Task objective:
Turn every line of the items below into a Markdown table with two columns, Row and Line, numbering the rows and leaving out blank lines.

Data for this exercise:
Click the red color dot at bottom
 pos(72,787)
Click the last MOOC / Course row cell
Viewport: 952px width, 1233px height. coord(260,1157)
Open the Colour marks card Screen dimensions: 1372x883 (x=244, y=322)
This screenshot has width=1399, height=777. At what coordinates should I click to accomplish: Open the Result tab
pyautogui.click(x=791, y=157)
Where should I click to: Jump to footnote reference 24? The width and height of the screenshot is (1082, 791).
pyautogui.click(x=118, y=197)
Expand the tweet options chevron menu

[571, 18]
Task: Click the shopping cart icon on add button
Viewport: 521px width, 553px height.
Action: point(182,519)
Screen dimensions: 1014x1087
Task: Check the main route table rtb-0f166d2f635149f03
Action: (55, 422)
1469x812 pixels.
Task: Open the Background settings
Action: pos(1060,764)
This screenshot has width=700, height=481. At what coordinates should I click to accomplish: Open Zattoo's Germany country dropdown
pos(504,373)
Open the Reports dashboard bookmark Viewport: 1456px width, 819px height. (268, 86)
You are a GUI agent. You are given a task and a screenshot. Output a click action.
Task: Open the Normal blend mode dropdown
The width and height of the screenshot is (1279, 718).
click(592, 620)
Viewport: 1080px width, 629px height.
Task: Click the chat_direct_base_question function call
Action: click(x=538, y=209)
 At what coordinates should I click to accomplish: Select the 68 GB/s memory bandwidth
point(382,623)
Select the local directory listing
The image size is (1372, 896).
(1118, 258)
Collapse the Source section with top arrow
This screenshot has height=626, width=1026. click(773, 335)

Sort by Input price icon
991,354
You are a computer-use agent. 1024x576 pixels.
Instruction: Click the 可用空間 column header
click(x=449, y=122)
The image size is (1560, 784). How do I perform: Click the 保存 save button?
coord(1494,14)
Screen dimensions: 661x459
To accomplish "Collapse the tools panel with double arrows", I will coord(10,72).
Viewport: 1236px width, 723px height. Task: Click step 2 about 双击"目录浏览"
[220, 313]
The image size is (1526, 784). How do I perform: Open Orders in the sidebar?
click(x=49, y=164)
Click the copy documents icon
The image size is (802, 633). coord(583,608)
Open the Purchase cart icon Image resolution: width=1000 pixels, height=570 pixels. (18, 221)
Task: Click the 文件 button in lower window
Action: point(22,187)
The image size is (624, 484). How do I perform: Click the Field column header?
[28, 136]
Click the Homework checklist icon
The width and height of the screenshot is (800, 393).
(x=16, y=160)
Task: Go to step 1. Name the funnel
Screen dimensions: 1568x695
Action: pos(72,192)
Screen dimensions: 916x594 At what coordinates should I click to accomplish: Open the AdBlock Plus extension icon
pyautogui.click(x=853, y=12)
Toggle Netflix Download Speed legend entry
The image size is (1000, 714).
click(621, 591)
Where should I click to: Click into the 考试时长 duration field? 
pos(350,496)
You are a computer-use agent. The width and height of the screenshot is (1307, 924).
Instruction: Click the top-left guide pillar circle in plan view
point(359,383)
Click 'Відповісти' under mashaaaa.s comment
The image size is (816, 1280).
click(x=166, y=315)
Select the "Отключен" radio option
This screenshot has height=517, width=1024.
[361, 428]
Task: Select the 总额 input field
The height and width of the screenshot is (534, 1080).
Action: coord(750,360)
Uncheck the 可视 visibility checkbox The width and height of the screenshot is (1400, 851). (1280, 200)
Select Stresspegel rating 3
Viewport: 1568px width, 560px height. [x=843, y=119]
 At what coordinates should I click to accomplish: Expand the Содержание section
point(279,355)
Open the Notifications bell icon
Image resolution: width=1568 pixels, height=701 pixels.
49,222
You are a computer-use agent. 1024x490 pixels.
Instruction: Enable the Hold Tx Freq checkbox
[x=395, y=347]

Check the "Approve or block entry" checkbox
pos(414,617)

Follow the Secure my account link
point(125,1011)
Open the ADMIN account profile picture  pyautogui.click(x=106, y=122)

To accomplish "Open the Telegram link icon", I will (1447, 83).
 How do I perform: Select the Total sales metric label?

Exercise result:
| Row | Line |
|---|---|
| 1 | Click the red color dot at bottom |
| 2 |  pos(72,787) |
| 3 | Click the last MOOC / Course row cell |
| 4 | Viewport: 952px width, 1233px height. coord(260,1157) |
| 5 | Open the Colour marks card Screen dimensions: 1372x883 (x=244, y=322) |
| 6 | This screenshot has width=1399, height=777. At what coordinates should I click to accomplish: Open the Result tab |
| 7 | pyautogui.click(x=791, y=157) |
| 8 | Where should I click to: Jump to footnote reference 24? The width and height of the screenshot is (1082, 791). |
| 9 | pyautogui.click(x=118, y=197) |
| 10 | Expand the tweet options chevron menu |
| 11 | [571, 18] |
| 12 | Task: Click the shopping cart icon on add button |
| 13 | Viewport: 521px width, 553px height. |
| 14 | Action: point(182,519) |
| 15 | Screen dimensions: 1014x1087 |
| 16 | Task: Check the main route table rtb-0f166d2f635149f03 |
| 17 | Action: (55, 422) |
| 18 | 1469x812 pixels. |
| 19 | Task: Open the Background settings |
| 20 | Action: pos(1060,764) |
| 21 | This screenshot has width=700, height=481. At what coordinates should I click to accomplish: Open Zattoo's Germany country dropdown |
| 22 | pos(504,373) |
| 23 | Open the Reports dashboard bookmark Viewport: 1456px width, 819px height. (268, 86) |
| 24 | You are a GUI agent. You are given a task and a screenshot. Output a click action. |
| 25 | Task: Open the Normal blend mode dropdown |
| 26 | The width and height of the screenshot is (1279, 718). |
| 27 | click(592, 620) |
| 28 | Viewport: 1080px width, 629px height. |
| 29 | Task: Click the chat_direct_base_question function call |
| 30 | Action: click(x=538, y=209) |
| 31 |  At what coordinates should I click to accomplish: Select the 68 GB/s memory bandwidth |
| 32 | point(382,623) |
| 33 | Select the local directory listing |
| 34 | The image size is (1372, 896). |
| 35 | (1118, 258) |
| 36 | Collapse the Source section with top arrow |
| 37 | This screenshot has height=626, width=1026. click(773, 335) |
| 38 | Sort by Input price icon |
| 39 | 991,354 |
| 40 | You are a computer-use agent. 1024x576 pixels. |
| 41 | Instruction: Click the 可用空間 column header |
| 42 | click(x=449, y=122) |
| 43 | The image size is (1560, 784). How do I perform: Click the 保存 save button? |
| 44 | coord(1494,14) |
| 45 | Screen dimensions: 661x459 |
| 46 | To accomplish "Collapse the tools panel with double arrows", I will coord(10,72). |
| 47 | Viewport: 1236px width, 723px height. Task: Click step 2 about 双击"目录浏览" |
| 48 | [220, 313] |
| 49 | The image size is (1526, 784). How do I perform: Open Orders in the sidebar? |
| 50 | click(x=49, y=164) |
| 51 | Click the copy documents icon |
| 52 | The image size is (802, 633). coord(583,608) |
| 53 | Open the Purchase cart icon Image resolution: width=1000 pixels, height=570 pixels. (18, 221) |
| 54 | Task: Click the 文件 button in lower window |
| 55 | Action: point(22,187) |
| 56 | The image size is (624, 484). How do I perform: Click the Field column header? |
| 57 | [28, 136] |
| 58 | Click the Homework checklist icon |
| 59 | The width and height of the screenshot is (800, 393). |
| 60 | (x=16, y=160) |
| 61 | Task: Go to step 1. Name the funnel |
| 62 | Screen dimensions: 1568x695 |
| 63 | Action: pos(72,192) |
| 64 | Screen dimensions: 916x594 At what coordinates should I click to accomplish: Open the AdBlock Plus extension icon |
| 65 | pyautogui.click(x=853, y=12) |
| 66 | Toggle Netflix Download Speed legend entry |
| 67 | The image size is (1000, 714). |
| 68 | click(621, 591) |
| 69 | Where should I click to: Click into the 考试时长 duration field?  |
| 70 | pos(350,496) |
| 71 | You are a computer-use agent. The width and height of the screenshot is (1307, 924). |
| 72 | Instruction: Click the top-left guide pillar circle in plan view |
| 73 | point(359,383) |
| 74 | Click 'Відповісти' under mashaaaa.s comment |
| 75 | The image size is (816, 1280). |
| 76 | click(x=166, y=315) |
| 77 | Select the "Отключен" radio option |
| 78 | This screenshot has height=517, width=1024. |
| 79 | [361, 428] |
| 80 | Task: Select the 总额 input field |
| 81 | The height and width of the screenshot is (534, 1080). |
| 82 | Action: coord(750,360) |
| 83 | Uncheck the 可视 visibility checkbox The width and height of the screenshot is (1400, 851). (1280, 200) |
| 84 | Select Stresspegel rating 3 |
| 85 | Viewport: 1568px width, 560px height. [x=843, y=119] |
| 86 |  At what coordinates should I click to accomplish: Expand the Содержание section |
| 87 | point(279,355) |
| 88 | Open the Notifications bell icon |
| 89 | Image resolution: width=1568 pixels, height=701 pixels. |
| 90 | 49,222 |
| 91 | You are a computer-use agent. 1024x490 pixels. |
| 92 | Instruction: Enable the Hold Tx Freq checkbox |
| 93 | [x=395, y=347] |
| 94 | Check the "Approve or block entry" checkbox |
| 95 | pos(414,617) |
| 96 | Follow the Secure my account link |
| 97 | point(125,1011) |
| 98 | Open the ADMIN account profile picture  pyautogui.click(x=106, y=122) |
| 99 | To accomplish "Open the Telegram link icon", I will (1447, 83). |
| 100 |  How do I perform: Select the Total sales metric label? |